21-11-2003
Ópio, uma droga que esteve na origem de uma guerra

Teresa Firmino

Tintim é apanhado no meio de uma guerra entre os Filhos do Dragão, uma sociedade secreta chinesa que luta contra o ópio, e traficantes desta droga. Visita mesmo o Lótus Azul, uma casa onde se fuma ópio em Xangai e que dá o nome a este álbum, e lá encontra consumidores espalhados pelo chão a inalar o fumo. Mas, tal como Tintim é apanhado nesta guerra, a China e a Grã-Bretanha guerrearam-se, entre 1839 e 1842, por causa do ópio. A China perdeu e teve de ceder Hong Kong, que ficou sob administração britânica até Julho de 1997.

Os ingleses cultivavam ópio na Índia e vendiam-no em grandes quantidades na China, através da Companhia Britânica das Índias Orientais. Mas, como o consumo de ópio alastrava como uma epidemia, o governo imperial chinês proibiu o seu comércio e combatia o tráfico ilegal. Em 1839, mandou queimar, em Cantão, 20 mil caixas de ópio apreendidas a traficantes ingleses. A Grã-Bretanha enviou navios de guerra e ocupou Xangai.

Perante o poderio inglês, a China foi forçada a assinar o Tratado de Nanquim (por sinal, há uma referência a esta cidade neste álbum), segundo o qual teve de pagar uma indemnização pelo ópio destruído, abrir cinco portos para comércio e ceder Hong Kong aos britânicos. A Guerra do Ópio chegou ao fim. Mas devido à liberalização do ópio na China, em 1900 metade da população adulta masculina era viciada.

O ópio extrai-se da papoila “Papaver somniferum”, de um suco branco produzido na cápsula verde que protege as sementes. Em bruto, na forma de barras castanhas ou reduzido a pó, pode ser aquecido e produzir um vapor amarelo, que é inalado. O consumidor mergulha no mundo relaxado de sonhos fantásticos, que dura três a quatro horas, mas arrisca-se a ficar dependente.

Do ópio pode produzir-se morfina, que continua hoje a usar-se no combate à dor, em doentes oncológicos ou nas crianças. E a partir da morfina produz-se a codeína, um dos actuais componentes dos medicamentos contra a tosse, e a heroína. É legal produzir a papoila para obter matériaprima para os laboratórios farmacêuticos. O problema são as plantações destinadas ao comércio ilegal de ópio e heroína.

Por sinal, faz este ano 200 anos que a morfina, o principal alcalóide do ópio, que contém cerca de 50, foi isolada pela primeira vez pelo farmacêutico alemão Wilhelm Sertürner. Chamou-lhe morfina, inspirando- se no nome de Morfeu, o deus grego do sono e dos sonhos.

Cedo foi usada para fins médicos na Europa e nos EUA, combatendo a dor, incluindo as menstruais, as diarreias ou a tosse, mas no final do século XIX a dependência tornou-se um problema. Em 1898, enquanto procurava um substituto da morfina que não causasse habituação, Heinrick Dresser, do laboratório alemão Bayer, desenvolveu a diacetilmorfina. Recebeu o nome de heroína: por ser dez vezes mais potente que a morfina, a sua potência era considerada heróica.

Mas a heroína viciava muito mais que a morfina. Em 1912, um tratado punha fim ao comércio de ópio, a que se seguiram restrições específicas em cada país ao uso de opiáceos e a proibição da heroína.
◆ ◆ ◆ ◆
TAREFAS A REALIZAR:
a) Reescreva o trecho do texto sobre o ópio de "Cedo foi usada" a "proibição da heroína.", substituindo "heróica" por "extraordinária".
b) Responda às seguintes perguntas com base no texto sobre o ópio.
(i) Entre que anos se guerrearam a China e a Grã-Bretanha por causa do ópio?
(ii) Que tratado foi a China forçada a assinar perante o poderio inglês?
(iii) Quem isolou a morfina pela primeira vez?
Os itens provêm de uma fonte diferente da do texto.

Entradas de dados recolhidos
◆ ◆ ◆ ◆
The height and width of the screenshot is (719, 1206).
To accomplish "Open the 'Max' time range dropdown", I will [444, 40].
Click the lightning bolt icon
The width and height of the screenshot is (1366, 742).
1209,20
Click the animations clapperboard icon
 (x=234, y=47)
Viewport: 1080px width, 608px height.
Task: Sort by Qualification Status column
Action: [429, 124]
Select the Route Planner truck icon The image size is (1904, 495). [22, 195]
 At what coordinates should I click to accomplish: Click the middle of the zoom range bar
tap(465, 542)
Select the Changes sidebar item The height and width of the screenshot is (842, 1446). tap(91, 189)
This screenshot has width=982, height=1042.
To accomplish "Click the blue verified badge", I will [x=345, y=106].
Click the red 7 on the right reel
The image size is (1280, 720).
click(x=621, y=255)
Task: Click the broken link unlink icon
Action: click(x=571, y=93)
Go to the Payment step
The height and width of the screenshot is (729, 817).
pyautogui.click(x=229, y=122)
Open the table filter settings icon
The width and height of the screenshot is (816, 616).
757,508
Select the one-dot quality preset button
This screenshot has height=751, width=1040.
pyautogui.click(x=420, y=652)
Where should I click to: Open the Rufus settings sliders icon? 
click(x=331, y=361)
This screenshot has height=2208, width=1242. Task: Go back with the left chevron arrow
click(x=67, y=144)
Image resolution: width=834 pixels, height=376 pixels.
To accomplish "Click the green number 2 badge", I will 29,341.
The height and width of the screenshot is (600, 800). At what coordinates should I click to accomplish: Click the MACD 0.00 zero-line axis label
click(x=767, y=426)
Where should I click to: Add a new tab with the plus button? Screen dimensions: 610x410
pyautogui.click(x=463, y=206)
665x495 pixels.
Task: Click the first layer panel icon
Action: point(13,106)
◆ ◆ ◆ ◆
RESULTADOS DO EXERCÍCIO:
a)
Cedo foi usada para fins médicos na Europa e nos EUA, combatendo a dor, incluindo as menstruais, as diarreias ou a tosse, mas no final do século XIX a dependência tornou-se um problema. Em 1898, enquanto procurava um substituto da morfina que não causasse habituação, Heinrick Dresser, do laboratório alemão Bayer, desenvolveu a diacetilmorfina. Recebeu o nome de heroína: por ser dez vezes mais potente que a morfina, a sua potência era considerada extraordinária.

Mas a heroína viciava muito mais que a morfina. Em 1912, um tratado punha fim ao comércio de ópio, a que se seguiram restrições específicas em cada país ao uso de opiáceos e a proibição da heroína.

b)
(i) Entre 1839 e 1842.
(ii) O Tratado de Nanquim.
(iii) O farmacêutico alemão Wilhelm Sertürner.